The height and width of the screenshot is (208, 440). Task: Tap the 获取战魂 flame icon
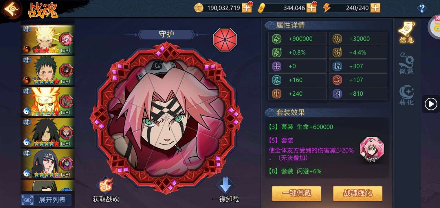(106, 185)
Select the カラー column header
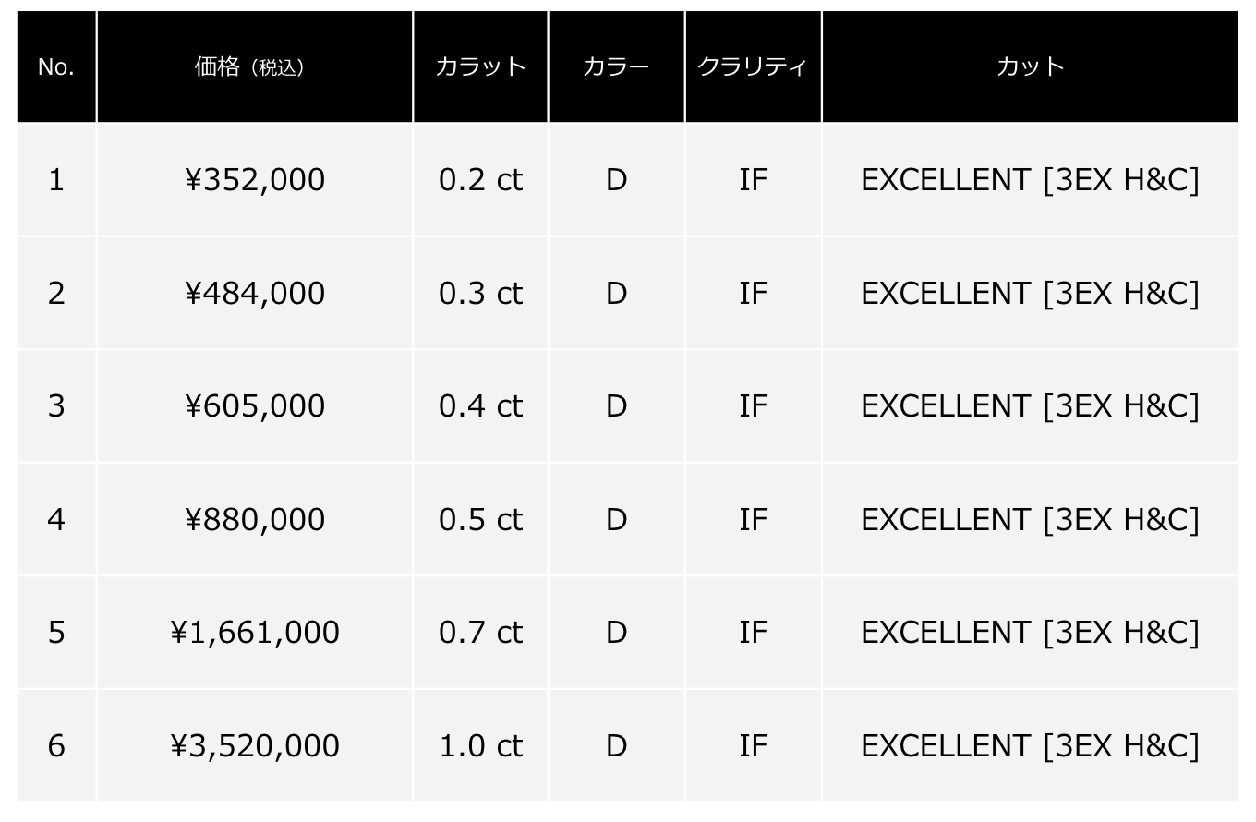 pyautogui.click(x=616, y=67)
——
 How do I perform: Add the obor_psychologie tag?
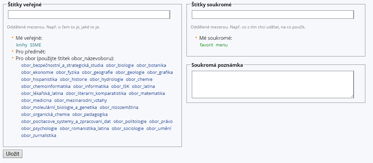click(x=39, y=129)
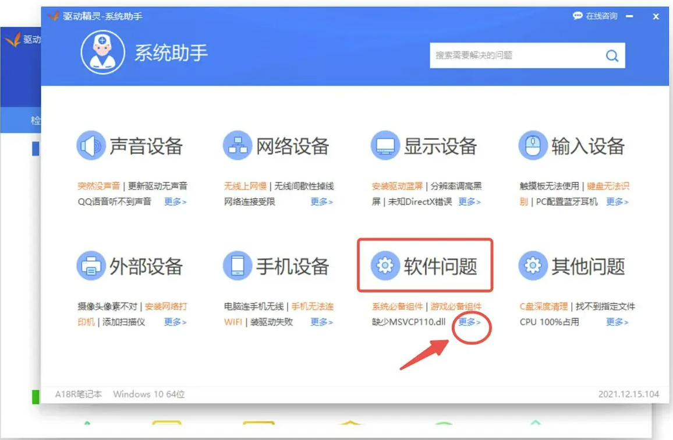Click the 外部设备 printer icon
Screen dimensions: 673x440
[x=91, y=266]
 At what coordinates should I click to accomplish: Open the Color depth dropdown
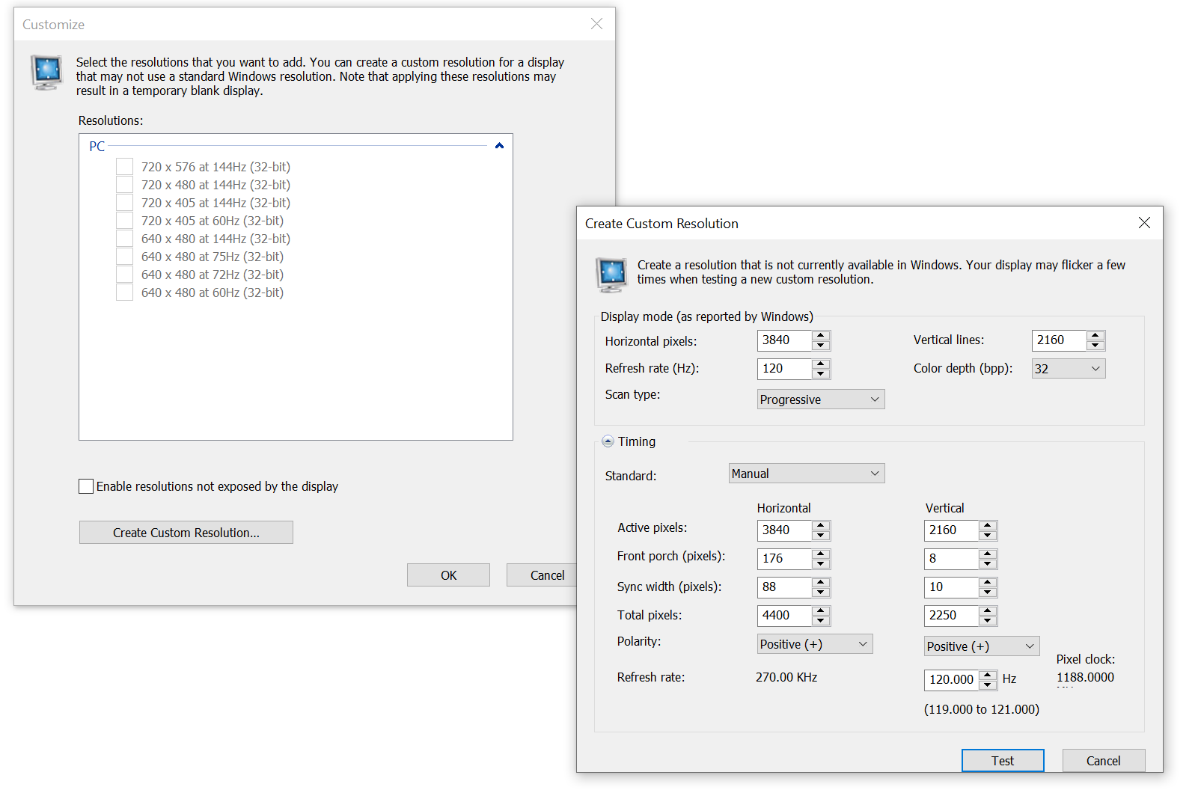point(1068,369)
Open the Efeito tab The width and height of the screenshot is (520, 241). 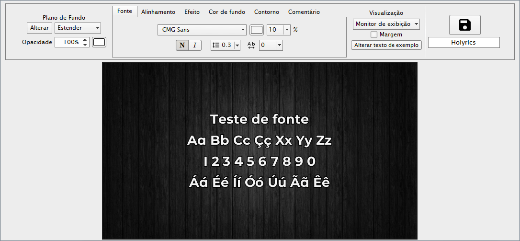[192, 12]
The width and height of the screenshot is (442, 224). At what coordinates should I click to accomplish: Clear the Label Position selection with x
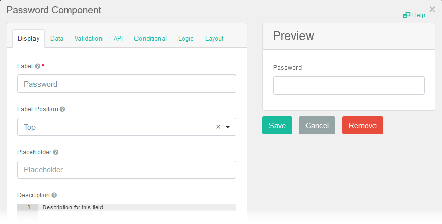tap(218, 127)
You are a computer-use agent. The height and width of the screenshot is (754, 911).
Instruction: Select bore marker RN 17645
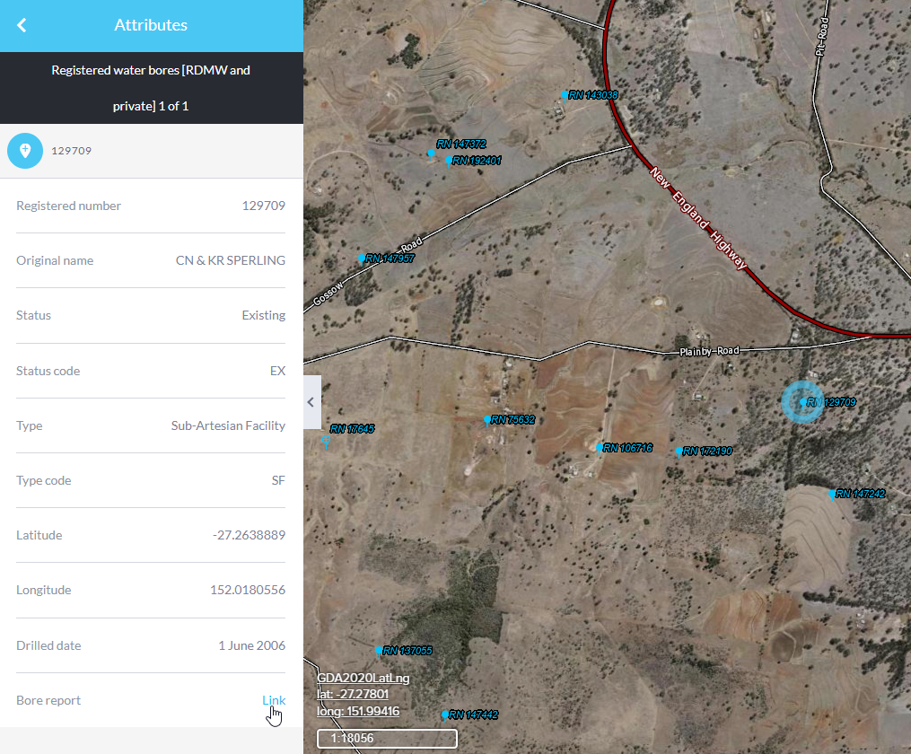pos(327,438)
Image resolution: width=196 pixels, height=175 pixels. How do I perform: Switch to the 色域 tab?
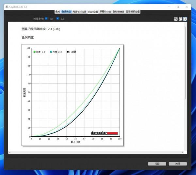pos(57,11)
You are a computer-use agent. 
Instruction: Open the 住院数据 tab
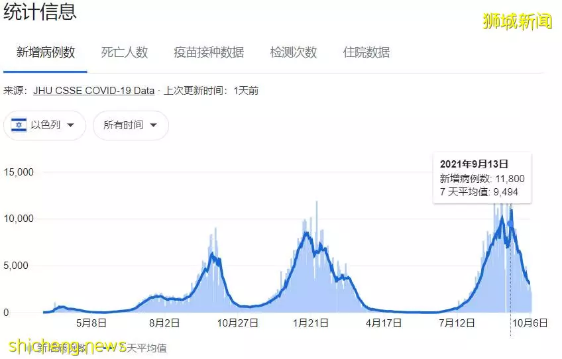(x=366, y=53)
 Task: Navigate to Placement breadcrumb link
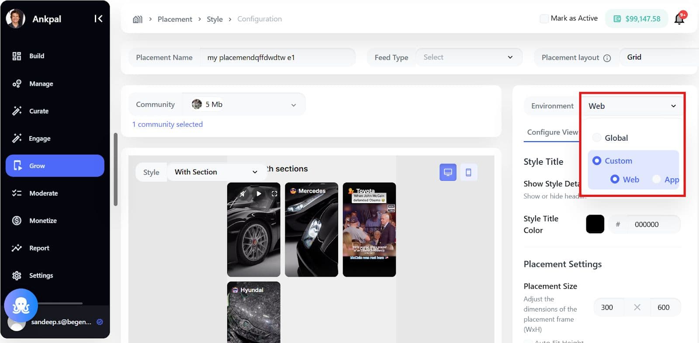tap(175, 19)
——
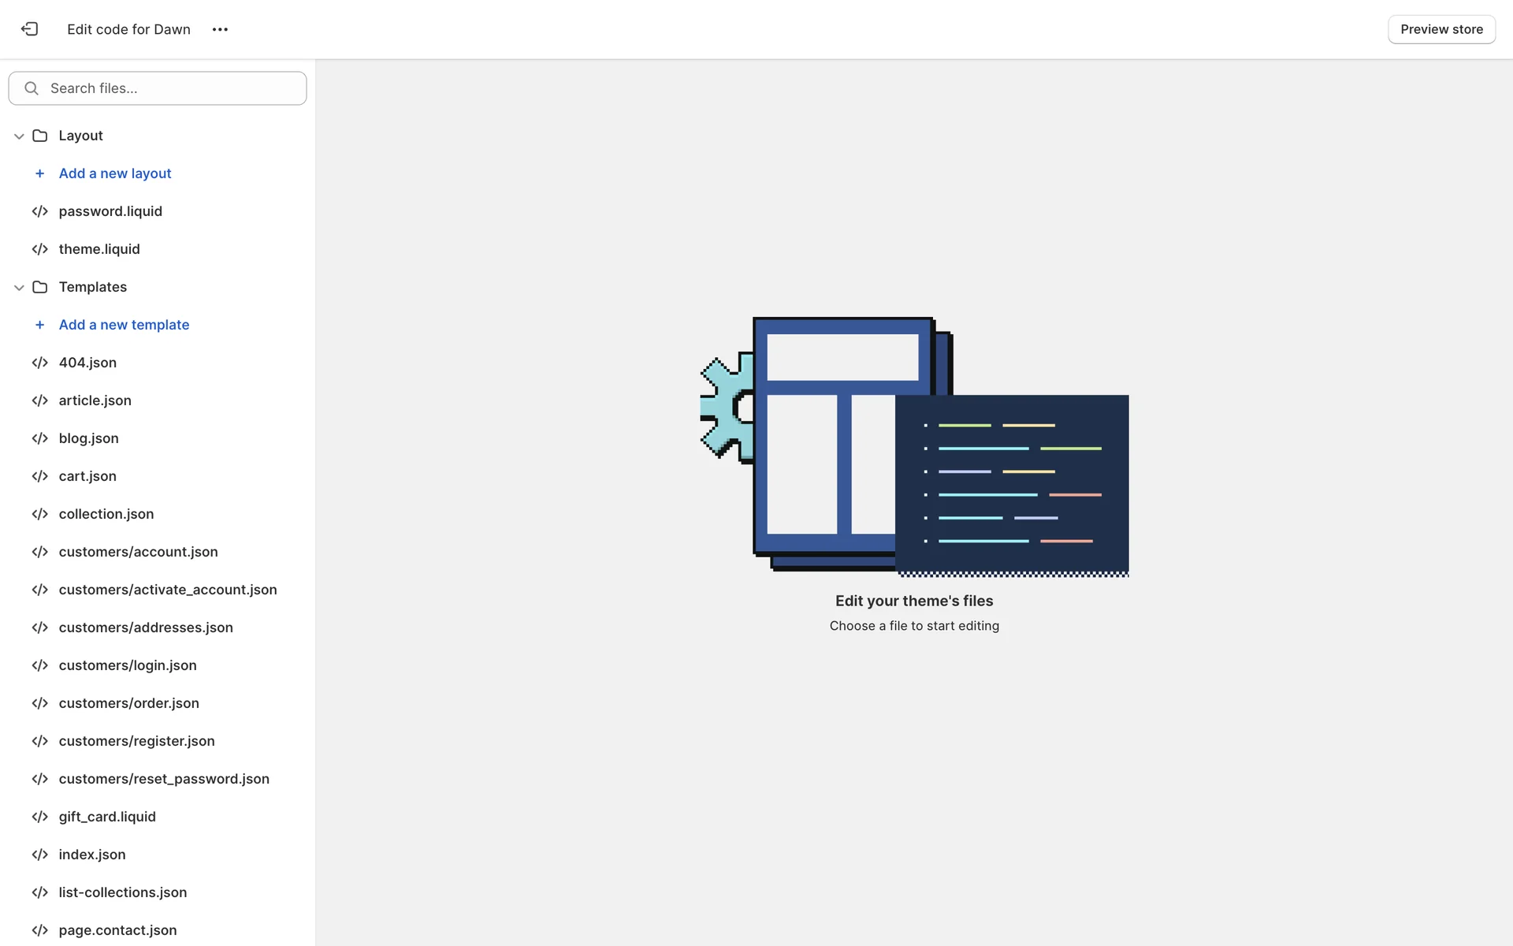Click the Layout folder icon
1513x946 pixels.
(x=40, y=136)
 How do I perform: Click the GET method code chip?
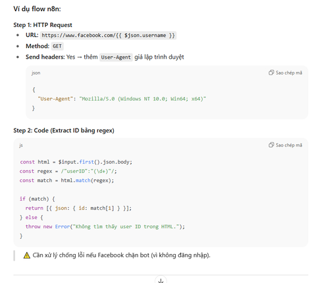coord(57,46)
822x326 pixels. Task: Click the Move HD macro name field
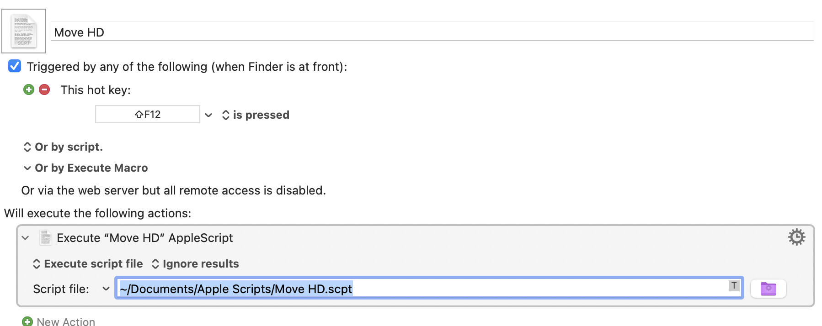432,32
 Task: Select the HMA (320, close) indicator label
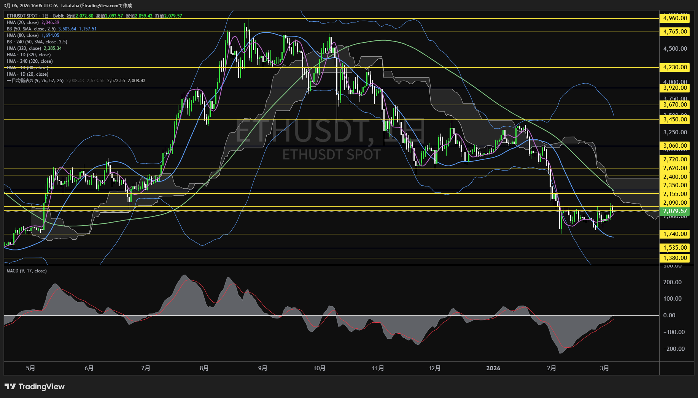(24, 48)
——
## Your task
Render the stretch of records from the line containing "Image resolution: width=196" through the line containing "tap(175, 19)" as a JSON list of strings, one string per line, with blank lines skipped. Leave the pictures out.

## Correct answer
[
  "Image resolution: width=196 pixels, height=175 pixels. How do I perform: Switch to the 色域 tab?",
  "pos(57,11)",
  "You are a computer-use agent. ",
  "Instruction: Open the 住院数据 tab",
  "(x=366, y=53)",
  " Task: Navigate to Placement breadcrumb link",
  "tap(175, 19)"
]